==== Material for this task

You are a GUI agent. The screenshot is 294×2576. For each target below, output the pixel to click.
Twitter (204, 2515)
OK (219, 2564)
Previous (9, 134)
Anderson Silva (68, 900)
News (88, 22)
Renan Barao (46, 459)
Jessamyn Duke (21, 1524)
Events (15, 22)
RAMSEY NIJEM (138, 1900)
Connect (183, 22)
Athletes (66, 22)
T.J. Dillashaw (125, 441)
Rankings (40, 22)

========

# Task prompt:
Rewrite the lines above, changing "pixel" to "point" and leaving everything else as it is.

# Correct output:
You are a GUI agent. The screenshot is 294×2576. For each target below, output the point to click.
Twitter (204, 2515)
OK (219, 2564)
Previous (9, 134)
Anderson Silva (68, 900)
News (88, 22)
Renan Barao (46, 459)
Jessamyn Duke (21, 1524)
Events (15, 22)
RAMSEY NIJEM (138, 1900)
Connect (183, 22)
Athletes (66, 22)
T.J. Dillashaw (125, 441)
Rankings (40, 22)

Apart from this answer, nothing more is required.